After leaving college, she started testing the market by going door to door and asking businesses if they were interested in buying period products. She waited tables to make money to put back into the company, and eventually learned about venture capital and was able to raise funds to build what is now Aunt Flow.

Claire was awarded a Thiel Fellowship, a $100,000 grant to pursue a business over formal education. She then attended a startup accelerator program called Techstars, which introduced her to mentors and potential investors.

When asked why Aunt Flow is focusing on schools, Claire explained the value they provide. According to their research, offering free period products in bathrooms increases attendance among girls by 2.4%. Additionally, four out of five students have either left class or know someone who left class because they didn't have access to a tampon or a pad when needed.

Aunt Flow has even worked to pass legislation in 20 states requiring schools to offer free period products in the bathrooms. Aunt Flow is revolutionizing how periods are discussed and managed in public spaces. With their patented, free-vend tampon and pad dispensing systems, schools and businesses can now provide their customers and students with access to period products they need and deserve.

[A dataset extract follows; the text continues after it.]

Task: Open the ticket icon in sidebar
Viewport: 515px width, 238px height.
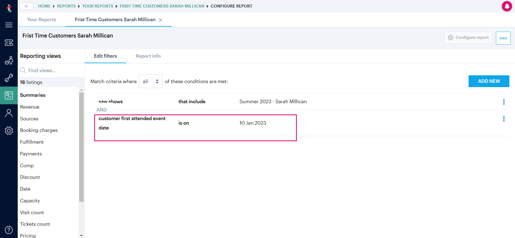Action: pyautogui.click(x=9, y=43)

Claire is using her entrepreneurial spirit and business savvy to create a world in which periods are no longer a source of embarrassment or inconvenience. She has worked with grassroots organizations like The Policy Project and the Period Project in Utah, as well as student advocates, to pass House Bill 162, which requires schools in Utah to offer free period products in girls' bathrooms.

Aunt Flow also works with companies like Apple, Google, Netflix, and Twitter to stock their corporate offices with free period products. Additionally, Aunt Flow has received investments from the Andrus Family Foundation and Larry H and Gail Miller Foundation to install their patented dispensers in schools and other public spaces.